Indias tax collection is showing unprecedented buoyancy. All tax heads, except perhaps the excise duty, are expected to outdo the Budget estimates (BE). Last budget estimated gross tax collection this fiscal to touch Rs 4.42 lakh crore, up 19.5% over Rs 3.70 lakh crore collected last year. As opposed to this, direct tax collection was up 41.8% at Rs.1,44,286 crore, at December-end, as against the targeted 24%.
Corporate taxes were up by 51.8% at Rs 92,463 crore while income tax (including the fringe benefit tax, securities transaction tax and the banking cash transaction tax) was up by 27.1% at Rs.51,565 crore. The projected growth in corporate tax this fiscal was 29% while income tax collection including FBT, STT and BCTT was estimated to increase 16.6%.
Similarly, Customs collection during April-December stood at Rs 63,952 crore, up 34% over the corresponding period last year while just 20% growth was projected in last Budget. Service tax revenue has outpaced even the ambitious target of 50% set in last Budget.
Indicating that tax on services could emerge as the single largest source of tax revenue for the Centre sooner than expected, the collection till November stood at Rs 21,779 crore, up 65% over the corresponding period last year. Significantly, the tax on manufacturing (excise duty), which has conventionally excelled in contributing to the exchequer, would lose its pre-eminent slot this fiscal to corporate tax.
While this was projected in the last Budget itself given the signs of plateauing of the excise revenue evident during the last 2-3 years, there could well be much larger difference between the size of corporation tax and excise revenues by the end of the fiscal.
Excise revenue in April-December stood at Rs 80,249 crore, up 6.3% over the year-ago period. The target for the whole fiscal was 6.25%. But there is the possibility of a shortfall on this front, as the moving annual target is slightly higher. According to the Central Board of Excise & Customs, to achieve the BE on the excise front, the growth required in the remaining part of the fiscal would be 6.9%.
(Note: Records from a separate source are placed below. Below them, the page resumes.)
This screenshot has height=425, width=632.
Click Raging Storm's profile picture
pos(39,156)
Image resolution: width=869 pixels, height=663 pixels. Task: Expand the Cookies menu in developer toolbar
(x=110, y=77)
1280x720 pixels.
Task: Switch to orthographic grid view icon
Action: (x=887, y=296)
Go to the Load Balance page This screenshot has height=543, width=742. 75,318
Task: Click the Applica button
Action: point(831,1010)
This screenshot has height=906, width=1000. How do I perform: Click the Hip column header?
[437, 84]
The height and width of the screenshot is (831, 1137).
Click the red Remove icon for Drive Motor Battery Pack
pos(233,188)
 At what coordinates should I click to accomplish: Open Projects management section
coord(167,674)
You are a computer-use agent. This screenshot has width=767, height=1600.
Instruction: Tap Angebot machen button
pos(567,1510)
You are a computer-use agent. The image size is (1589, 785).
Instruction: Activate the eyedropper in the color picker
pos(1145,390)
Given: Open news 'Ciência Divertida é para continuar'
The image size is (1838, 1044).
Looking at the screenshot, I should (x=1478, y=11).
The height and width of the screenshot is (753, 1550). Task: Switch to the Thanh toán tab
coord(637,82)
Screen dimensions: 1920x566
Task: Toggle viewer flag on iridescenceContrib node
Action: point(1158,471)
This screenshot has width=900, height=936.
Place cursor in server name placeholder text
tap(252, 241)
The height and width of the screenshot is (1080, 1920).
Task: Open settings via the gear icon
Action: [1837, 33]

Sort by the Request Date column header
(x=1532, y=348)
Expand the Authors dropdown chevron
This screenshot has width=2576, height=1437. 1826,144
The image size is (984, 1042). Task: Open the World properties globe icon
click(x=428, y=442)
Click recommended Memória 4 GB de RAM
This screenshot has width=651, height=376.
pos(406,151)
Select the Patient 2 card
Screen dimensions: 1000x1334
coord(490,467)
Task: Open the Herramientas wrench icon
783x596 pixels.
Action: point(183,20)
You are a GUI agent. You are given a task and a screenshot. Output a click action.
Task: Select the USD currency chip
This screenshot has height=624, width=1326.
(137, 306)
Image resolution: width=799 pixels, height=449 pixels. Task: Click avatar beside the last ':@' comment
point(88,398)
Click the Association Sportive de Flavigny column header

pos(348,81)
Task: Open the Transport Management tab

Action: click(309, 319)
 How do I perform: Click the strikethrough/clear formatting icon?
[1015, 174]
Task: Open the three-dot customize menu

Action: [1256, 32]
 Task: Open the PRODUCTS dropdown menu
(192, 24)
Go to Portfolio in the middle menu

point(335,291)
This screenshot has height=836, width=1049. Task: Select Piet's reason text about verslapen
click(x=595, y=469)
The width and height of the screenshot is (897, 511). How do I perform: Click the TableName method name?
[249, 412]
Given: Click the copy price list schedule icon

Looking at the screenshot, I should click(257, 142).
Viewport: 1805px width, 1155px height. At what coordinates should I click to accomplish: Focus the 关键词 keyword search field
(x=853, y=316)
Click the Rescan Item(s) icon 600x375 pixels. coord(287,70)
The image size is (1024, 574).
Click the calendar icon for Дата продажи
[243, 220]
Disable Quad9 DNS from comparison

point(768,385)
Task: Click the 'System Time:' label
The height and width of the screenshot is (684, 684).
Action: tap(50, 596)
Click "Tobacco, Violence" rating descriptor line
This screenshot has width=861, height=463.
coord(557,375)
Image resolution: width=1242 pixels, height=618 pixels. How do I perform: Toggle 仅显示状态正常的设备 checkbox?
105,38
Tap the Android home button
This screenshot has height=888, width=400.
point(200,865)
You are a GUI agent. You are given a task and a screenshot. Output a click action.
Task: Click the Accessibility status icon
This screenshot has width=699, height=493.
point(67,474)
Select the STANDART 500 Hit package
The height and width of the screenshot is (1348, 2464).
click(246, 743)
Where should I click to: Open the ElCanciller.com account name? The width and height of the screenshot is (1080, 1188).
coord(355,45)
This is even the customs collection target would be met even with a negative growth (-25.2%) during the last quarter of the fiscal. That is, the required growth for achieving budget estimates of customs, excise are 25.2% and 6.9%, respectively, and the combined growth for achieving BE in case of these two indirect taxes is, again, in the negative (-3.8%). As per this trend, service tax and corporation tax would emerge as the largest tax revenue resources of the government in the medium term.
With the plan to add more services to the tax net both at the federal and state levels and the comparatively more efficient auditing in this area, the present buoyancy would only become more pulsing in the next few years. Excise collection could pick up too, a few years from now, if the efforts to give a boost to manufacturing bear fruit.
Of course, once the goods and services tax is introduced with input tax credit, estimates of separate heads will become less relevant.
An important feature of the tax revenue trends is the higher revenue from new imposts like STT and FBT. STT collection till December stood at Rs.3,226 crore, up 87.8% while FBT registered a healthy growth of 65.2% and stood at Rs.2,933 crore.